NATIONAL INSTITUTE OF STATISTICS (INS)
NATIONAL PROGRAM IN THE FIGHT AGAINST MALARIA (PNLP)

NIGER MALARIA INDICATOR SURVEY
HOUSEHOLD QUESTIONNAIRE

IDENTIFICATION

NAME OF LOCALITY ______
NAME OF HEAD OF HOUSEHOLD ______
CLUSTER NUMBER ______
CONCESSION NUMBER ______
HOUSEHOLD NUMBER ______

INTERVIEWER VISITS

(Repeat for up to 3 visits)

DATE _____
NAME OF INTERVIEWER ______
RESULT ______

NEXT VISIT

DATE ______
TIME ______

FINAL VISIT

DAY ______
MONTH ______
YEAR ______
INTERVIEWER NUMBER ______
RESULT ______

TOTAL NUMBER OF VISITS ______

RESULT CODES:

1 COMPLETED
2 NO FAMILY MEMBER AT HOME OR NO COMPETENT RESPONDENT AT HOME AT TIME OF VISIT
3 ENTIRE HOUSEHOLD ABSENT FOR LONG PERIOD
4 POSTPONED
5 REFUSED
6 DWELLING VACANT OR NO DWELLING AT ADDRESS
7 DWELLING DESTROYED
8 DWELLING NOT FOUND
9 OTHER (SPECIFY) ______

TOTAL NUMBER OF PEOPLE IN HOUSEHOLD ______
TOTAL NUMBER OF ELIGIBLE WOMEN ______
RESPONDENT'S LINE NUMBER FOR HOUSEHOLD QUESTIONNAIRE ______

LANGUAGE OF QUESTIONNAIRE 01
LANGUAGE OF QUESTIONNAIRE FRENCH
INTERVIEW LANGUAGE ______
NATIVE LANGUAGE OF RESPONDENT ______
INTERPRETER (YES = 1, NO = 2) ______

CODE:

01 FRENCH
02 HAUSA
03 ZARMA
04 TAMASHEQ
05 FULFULDE
06 KANURI/TEBU
07 ARABIC
08 GOURMANCHÉ
96 OTHERS (SPECIFY) ______

TEAM NUMBER ______

TEAM LEADER
NAME ______
NUMBER ______

INTRODUCTION AND REQUEST FOR CONSENT

Hello. My name is ______. I am working for the National Institute of Statistics (INS). In collaboration with the National Program in the Fight Against Malaria (PNLP), we are conducting a survey about malaria all over Niger. The information we collect will help the government to improve health services in general and those involved in the fight against malaria in particular. Your household was selected for the survey. I would like to ask you some questions about your household. The questions usually take about 15 minutes. All of the answers you give will be confidential and will not be shared with anyone other than members of our survey team. You don't have to be in the survey, but we hope you will agree to answer the questions since your views are important. If I ask you any question you don't want to answer, just let me know and I will go on to the next question or you can stop the interview at any time. In case you need more information about the survey, you may contact the people listed on this card.

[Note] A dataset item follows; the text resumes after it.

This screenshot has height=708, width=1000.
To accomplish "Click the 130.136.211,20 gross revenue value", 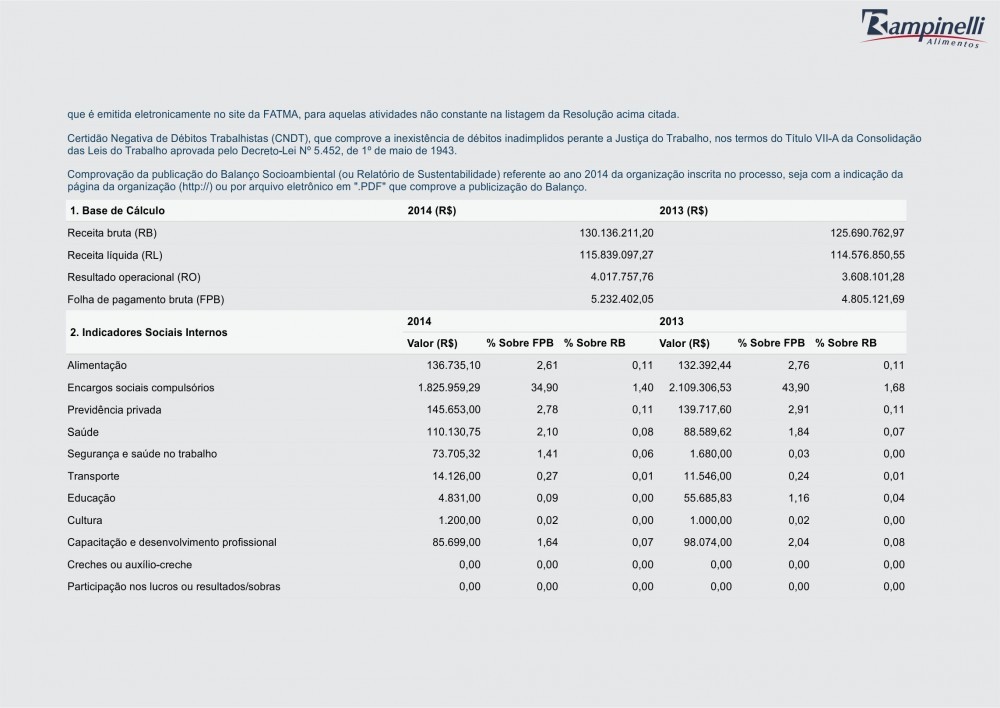I will coord(617,233).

GIVE CARD WITH CONTACT INFORMATION

Do you have any questions?
May I begin the interview now?

INTERVIEWER'S SIGNATURE ______
DATE ______

1 RESPONDENT AGREES TO BE INTERVIEWED (Continue to 100)
2 RESPONDENT DECLINES TO BE INTERVIEWED (Skip to END)

100. RECORD TIME.

HOUR ______
MINUTES ______

HOUSEHOLD SCHEDULE

(Repeat Q 1 - 9 for up to 10 household members)

1. LINE NUMBER
01

2. HABITUAL RESIDENTS AND VISITORS
Please give me the names of the persons who usually live in your household and guests of the household who stayed here last night, starting with the head of the household.

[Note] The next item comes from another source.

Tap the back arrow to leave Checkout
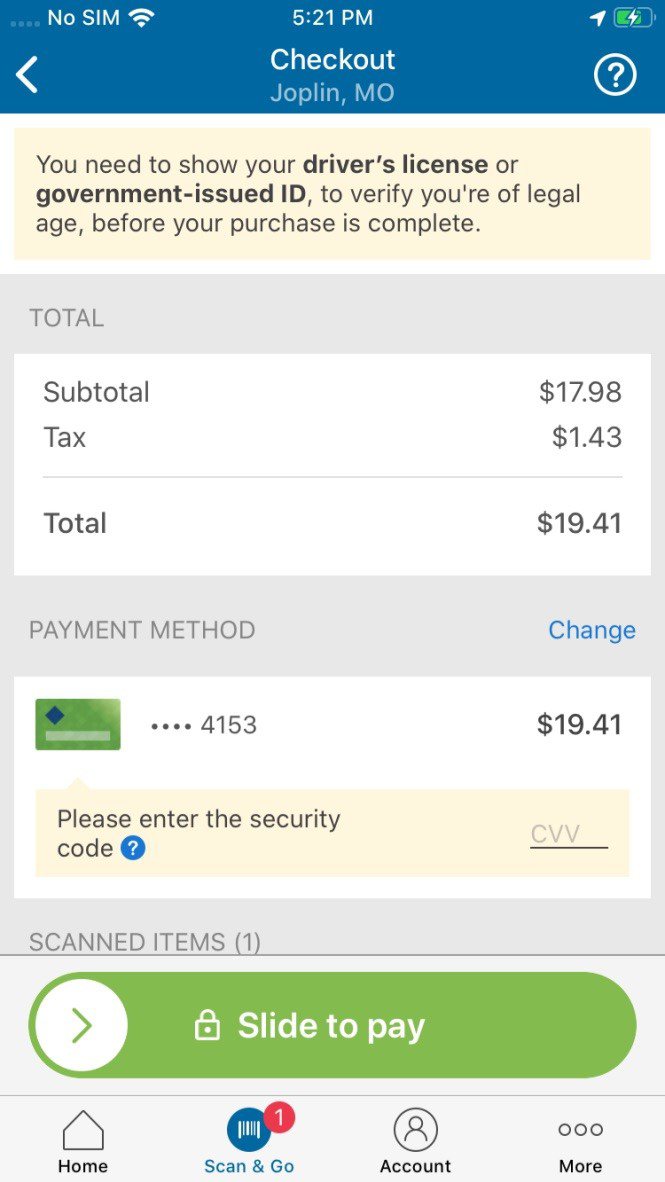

AFTER ASKING QUESTIONS 2 - 7 FOR EACH PERSON, ASK QUESTIONS 2A - 2C TO MAKE CERTAIN THAT THE LIST IS COMPLETE.

(name) ______

2A) Just to make sure that I have a complete listing: are there any other people such as small children or infants that we have not listed?

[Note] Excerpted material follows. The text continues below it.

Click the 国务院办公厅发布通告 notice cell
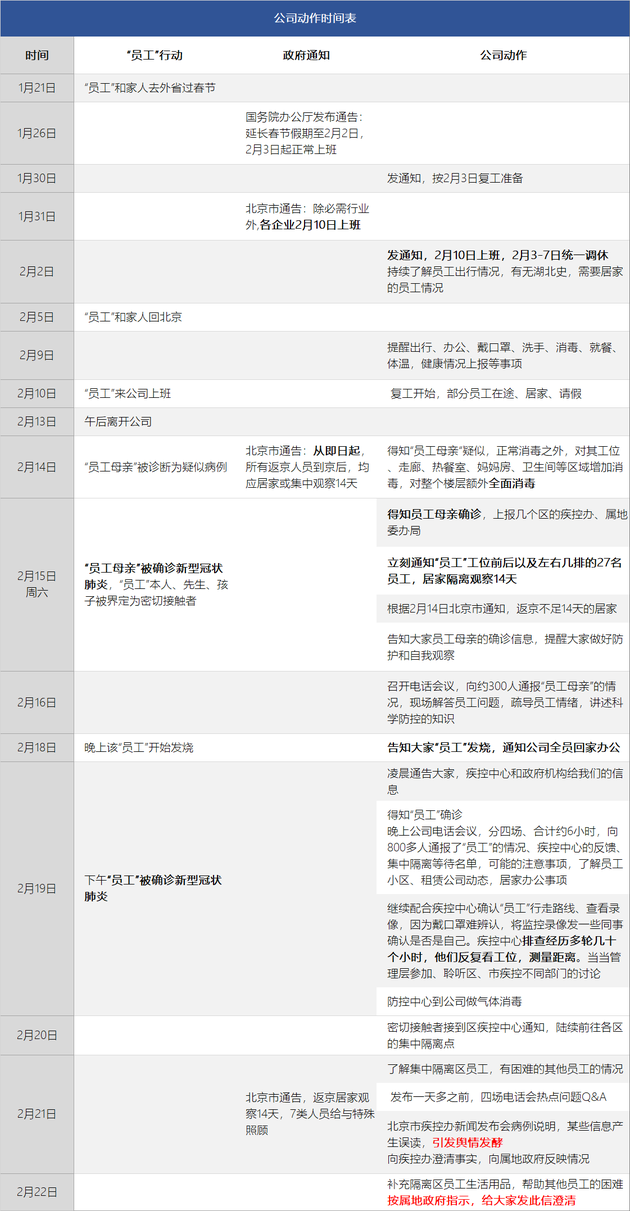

YES ______ ADD TO SCHEDULE
NO ______

2B) Are there any other people who may not be members of your family, such as domestic servants, lodgers, or friends who usually live here?

YES ______ ADD TO SCHEDULE
NO ______

2C) Are there any guests or temporary visitors staying here, or anyone else who stayed here last night, who have not been listed?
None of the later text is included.